Troll hunters significa cacciatori di troll e sono quelli che si possono definire come gli sceriffi 2.0 di un far west informatico del quale non tutti hanno dimestichezza e conoscenza. Il fenomeno dei troll però non è solo informatico perché riguarda la dimensione di uno spazio condiviso e social appunto. Riguarda così tanto i frequentatori della rete che persino la televisione ha iniziato ad occuparsene tanto da dedicargli un programma arrivato alla sua seconda edizione in uno dei Paesi nordici più avanzati e conosciuti: la Svezia. Il programma ha uno scopo sociale e non solo puramente di entertainment.

“Perché lo facciamo? Per rendere il web un posto migliore”, Mathias Wåg cofondatore di ResearchGruppen

Trolljägarna, questo il nome del programma, si occupa di scovare appunto i disturbatori della rete. La trasmissione va in onda su Tv3 ed è arrivata alla seconda stagione. Record di ascolti, seguitissima da tutto il Paese ha come conduttore Robert Aschberg che incarna la cerchia dei troll hunters. Paladini della giustizia etica 2.0 non hanno paura di combattere apertamente il fenomeno e non solo: la chiave del successo di questa trasmissione si basa sul fatto che una volta scovati, i troll vengono mostrati a viso scoperto ai telespettatori. E si sbaglia chi pensa che Robert Aschberg sia seguito solo dai giovani utenti del web.
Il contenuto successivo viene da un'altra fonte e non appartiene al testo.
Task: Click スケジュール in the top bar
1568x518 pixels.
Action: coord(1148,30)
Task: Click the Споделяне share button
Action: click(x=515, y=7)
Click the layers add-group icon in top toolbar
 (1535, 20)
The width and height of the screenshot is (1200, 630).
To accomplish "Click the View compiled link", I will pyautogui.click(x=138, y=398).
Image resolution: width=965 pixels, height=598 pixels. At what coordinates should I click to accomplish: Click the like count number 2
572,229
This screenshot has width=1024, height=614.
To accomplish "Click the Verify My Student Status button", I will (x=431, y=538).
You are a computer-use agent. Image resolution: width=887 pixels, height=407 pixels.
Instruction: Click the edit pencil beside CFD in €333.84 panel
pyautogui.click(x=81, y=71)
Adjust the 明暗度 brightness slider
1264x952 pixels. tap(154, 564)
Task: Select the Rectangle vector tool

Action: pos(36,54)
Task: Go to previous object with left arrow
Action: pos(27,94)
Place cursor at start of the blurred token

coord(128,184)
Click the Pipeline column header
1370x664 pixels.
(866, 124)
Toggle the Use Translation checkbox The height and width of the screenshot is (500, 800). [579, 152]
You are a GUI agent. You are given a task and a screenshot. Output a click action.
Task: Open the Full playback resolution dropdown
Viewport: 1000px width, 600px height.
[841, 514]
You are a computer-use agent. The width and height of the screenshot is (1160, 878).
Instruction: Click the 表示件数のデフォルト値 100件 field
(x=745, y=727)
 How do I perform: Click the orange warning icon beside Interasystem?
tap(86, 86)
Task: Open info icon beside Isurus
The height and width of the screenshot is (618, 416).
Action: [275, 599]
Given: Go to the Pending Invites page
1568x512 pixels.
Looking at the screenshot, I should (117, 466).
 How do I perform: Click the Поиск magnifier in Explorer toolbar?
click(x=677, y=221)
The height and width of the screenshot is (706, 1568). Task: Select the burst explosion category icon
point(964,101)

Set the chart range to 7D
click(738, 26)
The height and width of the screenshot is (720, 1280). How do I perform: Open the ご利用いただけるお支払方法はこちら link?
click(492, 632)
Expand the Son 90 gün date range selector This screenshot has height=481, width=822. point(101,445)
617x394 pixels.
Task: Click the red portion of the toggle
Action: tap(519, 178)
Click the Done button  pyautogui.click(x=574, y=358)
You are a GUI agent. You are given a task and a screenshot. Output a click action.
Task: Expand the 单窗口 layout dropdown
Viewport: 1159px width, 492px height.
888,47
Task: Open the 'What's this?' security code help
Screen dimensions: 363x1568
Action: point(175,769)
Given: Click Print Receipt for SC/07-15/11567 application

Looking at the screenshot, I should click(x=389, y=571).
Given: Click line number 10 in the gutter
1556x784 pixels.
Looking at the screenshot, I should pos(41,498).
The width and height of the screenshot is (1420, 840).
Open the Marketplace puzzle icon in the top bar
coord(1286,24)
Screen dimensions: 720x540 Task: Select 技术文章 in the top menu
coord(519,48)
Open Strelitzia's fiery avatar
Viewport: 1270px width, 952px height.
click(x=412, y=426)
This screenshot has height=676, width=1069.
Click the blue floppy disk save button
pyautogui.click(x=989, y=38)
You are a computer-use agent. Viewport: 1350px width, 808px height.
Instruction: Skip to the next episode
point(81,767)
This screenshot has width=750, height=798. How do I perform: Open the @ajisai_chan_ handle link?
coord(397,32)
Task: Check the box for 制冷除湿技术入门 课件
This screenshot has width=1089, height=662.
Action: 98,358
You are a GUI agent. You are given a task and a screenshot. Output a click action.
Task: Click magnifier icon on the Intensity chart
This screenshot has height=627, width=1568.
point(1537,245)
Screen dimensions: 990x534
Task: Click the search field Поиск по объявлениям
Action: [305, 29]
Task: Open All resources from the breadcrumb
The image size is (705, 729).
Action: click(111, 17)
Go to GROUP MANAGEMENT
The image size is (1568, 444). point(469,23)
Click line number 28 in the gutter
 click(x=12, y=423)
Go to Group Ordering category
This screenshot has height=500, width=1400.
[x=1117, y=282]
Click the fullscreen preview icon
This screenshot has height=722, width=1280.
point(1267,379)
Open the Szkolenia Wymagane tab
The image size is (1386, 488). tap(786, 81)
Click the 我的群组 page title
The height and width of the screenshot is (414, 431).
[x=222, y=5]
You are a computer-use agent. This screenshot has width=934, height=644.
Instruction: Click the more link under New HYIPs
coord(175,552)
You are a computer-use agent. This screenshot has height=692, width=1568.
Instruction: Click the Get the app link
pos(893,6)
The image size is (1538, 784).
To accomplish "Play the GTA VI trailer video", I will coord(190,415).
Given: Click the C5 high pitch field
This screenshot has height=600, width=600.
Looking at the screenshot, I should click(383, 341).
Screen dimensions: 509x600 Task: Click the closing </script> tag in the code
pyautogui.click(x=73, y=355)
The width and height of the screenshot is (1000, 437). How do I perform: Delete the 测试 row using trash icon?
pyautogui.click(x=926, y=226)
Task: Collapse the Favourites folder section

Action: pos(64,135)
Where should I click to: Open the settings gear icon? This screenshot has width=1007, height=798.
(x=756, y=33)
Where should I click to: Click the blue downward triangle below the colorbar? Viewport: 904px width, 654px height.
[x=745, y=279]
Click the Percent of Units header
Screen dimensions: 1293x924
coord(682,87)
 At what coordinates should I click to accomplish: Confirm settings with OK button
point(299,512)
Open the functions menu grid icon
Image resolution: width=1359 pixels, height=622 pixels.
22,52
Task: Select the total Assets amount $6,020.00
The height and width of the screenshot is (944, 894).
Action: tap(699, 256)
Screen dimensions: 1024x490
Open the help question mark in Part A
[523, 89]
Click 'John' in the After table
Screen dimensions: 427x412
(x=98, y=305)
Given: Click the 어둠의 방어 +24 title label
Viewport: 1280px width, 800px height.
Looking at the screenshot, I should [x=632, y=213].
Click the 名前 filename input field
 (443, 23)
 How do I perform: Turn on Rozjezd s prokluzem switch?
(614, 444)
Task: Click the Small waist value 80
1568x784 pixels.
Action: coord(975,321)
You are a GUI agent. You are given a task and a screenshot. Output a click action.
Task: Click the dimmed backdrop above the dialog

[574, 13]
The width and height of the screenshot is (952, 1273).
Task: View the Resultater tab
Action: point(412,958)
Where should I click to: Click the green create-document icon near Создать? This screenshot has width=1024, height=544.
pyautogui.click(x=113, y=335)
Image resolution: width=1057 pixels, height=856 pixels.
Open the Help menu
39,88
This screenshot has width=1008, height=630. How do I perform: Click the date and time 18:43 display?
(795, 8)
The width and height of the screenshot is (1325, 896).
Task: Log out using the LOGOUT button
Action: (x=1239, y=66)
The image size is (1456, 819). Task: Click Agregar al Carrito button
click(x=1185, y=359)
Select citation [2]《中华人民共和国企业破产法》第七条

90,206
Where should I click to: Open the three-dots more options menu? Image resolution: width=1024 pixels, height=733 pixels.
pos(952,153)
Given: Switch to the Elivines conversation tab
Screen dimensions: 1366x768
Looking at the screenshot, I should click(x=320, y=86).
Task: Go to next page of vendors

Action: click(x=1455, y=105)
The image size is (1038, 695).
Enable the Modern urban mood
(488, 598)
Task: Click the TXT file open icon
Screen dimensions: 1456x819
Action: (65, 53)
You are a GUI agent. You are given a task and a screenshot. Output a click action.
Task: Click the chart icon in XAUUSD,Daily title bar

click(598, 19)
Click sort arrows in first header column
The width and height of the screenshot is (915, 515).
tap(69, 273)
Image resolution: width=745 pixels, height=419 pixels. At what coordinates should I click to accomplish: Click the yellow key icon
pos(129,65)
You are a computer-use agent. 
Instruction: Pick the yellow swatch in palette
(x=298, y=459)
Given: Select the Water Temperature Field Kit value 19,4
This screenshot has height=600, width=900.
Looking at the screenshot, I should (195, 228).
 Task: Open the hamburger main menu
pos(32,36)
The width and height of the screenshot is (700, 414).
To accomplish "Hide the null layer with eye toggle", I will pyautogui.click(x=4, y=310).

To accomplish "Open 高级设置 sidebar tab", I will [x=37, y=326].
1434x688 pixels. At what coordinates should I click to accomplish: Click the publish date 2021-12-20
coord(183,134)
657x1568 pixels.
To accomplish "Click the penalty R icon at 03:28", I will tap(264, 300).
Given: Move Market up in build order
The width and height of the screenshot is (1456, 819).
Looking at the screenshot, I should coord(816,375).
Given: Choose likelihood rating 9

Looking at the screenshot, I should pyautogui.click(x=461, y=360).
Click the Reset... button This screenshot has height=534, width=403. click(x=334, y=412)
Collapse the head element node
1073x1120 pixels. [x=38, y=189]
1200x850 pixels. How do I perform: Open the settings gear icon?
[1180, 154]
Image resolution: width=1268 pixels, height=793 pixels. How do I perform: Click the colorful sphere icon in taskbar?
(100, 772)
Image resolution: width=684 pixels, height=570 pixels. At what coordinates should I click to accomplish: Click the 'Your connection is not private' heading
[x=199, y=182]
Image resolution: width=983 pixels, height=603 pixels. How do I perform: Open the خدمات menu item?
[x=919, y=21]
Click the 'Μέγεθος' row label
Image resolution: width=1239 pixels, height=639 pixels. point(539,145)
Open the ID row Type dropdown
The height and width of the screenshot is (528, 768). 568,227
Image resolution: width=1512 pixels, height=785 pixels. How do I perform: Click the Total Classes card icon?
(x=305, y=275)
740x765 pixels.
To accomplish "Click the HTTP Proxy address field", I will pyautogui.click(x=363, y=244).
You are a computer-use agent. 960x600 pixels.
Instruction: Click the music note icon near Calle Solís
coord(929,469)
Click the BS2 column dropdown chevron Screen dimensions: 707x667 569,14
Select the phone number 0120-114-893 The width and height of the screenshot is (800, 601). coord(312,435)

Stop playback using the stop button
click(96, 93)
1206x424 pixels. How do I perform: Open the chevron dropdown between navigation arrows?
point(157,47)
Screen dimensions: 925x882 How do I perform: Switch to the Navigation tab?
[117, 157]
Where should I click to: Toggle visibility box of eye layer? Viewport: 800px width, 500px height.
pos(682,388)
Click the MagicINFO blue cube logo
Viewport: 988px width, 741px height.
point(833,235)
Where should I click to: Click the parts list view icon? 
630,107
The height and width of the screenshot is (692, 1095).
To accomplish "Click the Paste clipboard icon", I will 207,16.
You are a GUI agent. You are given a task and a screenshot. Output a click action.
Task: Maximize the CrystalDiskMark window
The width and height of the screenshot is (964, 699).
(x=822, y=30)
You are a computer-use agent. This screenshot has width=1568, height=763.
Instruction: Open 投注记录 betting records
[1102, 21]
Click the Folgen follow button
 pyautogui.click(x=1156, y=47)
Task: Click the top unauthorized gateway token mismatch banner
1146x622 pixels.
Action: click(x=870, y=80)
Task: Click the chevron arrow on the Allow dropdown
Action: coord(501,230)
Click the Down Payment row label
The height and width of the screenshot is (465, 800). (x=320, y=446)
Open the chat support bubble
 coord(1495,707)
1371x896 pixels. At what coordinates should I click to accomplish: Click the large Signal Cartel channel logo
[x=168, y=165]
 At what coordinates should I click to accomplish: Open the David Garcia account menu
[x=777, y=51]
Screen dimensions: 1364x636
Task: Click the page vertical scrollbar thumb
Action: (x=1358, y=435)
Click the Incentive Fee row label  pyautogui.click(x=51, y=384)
Lo dimostrano alcune interviste e ricerche per le quali a ricoprire la carica di troll hunters ci sarebbero anche dei “comuni mortali” genitori. Il profilo di chi combatte il fenomeno è meno identificabile dei ricercati informatici: si tratta infatti di persone che decidono di mettere al servizio delle regole base della convivenza civile 2.0 le loro competenze più disparate e il loro tempo. C’è chi crea agenzie per combattere i troll con tecniche che sono mutuate da quelle di investigazione e intelligence per esempio. O chi, imbattendosi in commenti davvero indecenti e gratuitamente offensivi, fa rapporto a Facebook o Twitter secondo le policy.

Concentrandosi sul fenomeno televisivo che senza paura mostra chi si nasconde dietro ai troll, emerge che sicuramente una delle soddisfazioni del telespettatore è quello di vedere in faccia il proprio potenziale nemico. La Svezia è reduce da uno scandalo smascherato da ResearchGruppen, ovvero un’aggregazione di troll hunters, che ha scoperto che dietro ad alcuni disturbatori si nascondevano uomini di potere e politici dell’estrema destra svedese. Avatar violenti e utenti fake razzisti, attivi online a fomentare l’odio e la pressione politica. Si capisce come dunque si sia passati da un’apertura di un vaso di Pandora all’altra.

Lo stile quasi poliziesco è sicuramente intrigante ma per gli svedesi è un fatto quasi politico. Il programma si regge su leggi sulla privacy poco restrittive che permettono al giornalista Robert di bussare alla porta delle persone, scovarle con difficoltà ma poi non così tanta. Ma non solo. Il fenomeno esce dagli schermi tv per avere un grande successo su Twitter, tanto da arrivare ad essere il terzo programma più visto di tutta la rete. C’è chi ha criticato che un programma di una rete generalista esponga alla gogna mediatica, quasi per una legge del contrappasso un po’ edulcorata, i troll. Una precisazione è però d’obbligo: in Svezia la libertà di espressione è un tema molto sentito.

Ricordiamo tutti il Partito dei pirati, quello che ha fatto della trasparenza governativa e dell’indipendenza di Internet baluardi del suo programma politico. Si evincerebbe dunque che la “giustizia televisiva” in questo caso sembra sopperire a quella dei tribunali. Se le leggi per combattere i troll non diventano restrittive di uno spazio che è di tutti, allora la tv ospita giocando proprio sulle stesse mancanze burocratiche e legislative, e consegna allo spettatore il troll di turno. Sarebbe interessante capire quanto il fenomeno televisivo possa avere respiro e seguito in altri Paesi europei ma non solo, anzi, proprio in quei Paesi in cui la privacy è stata barattata per offrire più sicurezza come nel caso degli USA.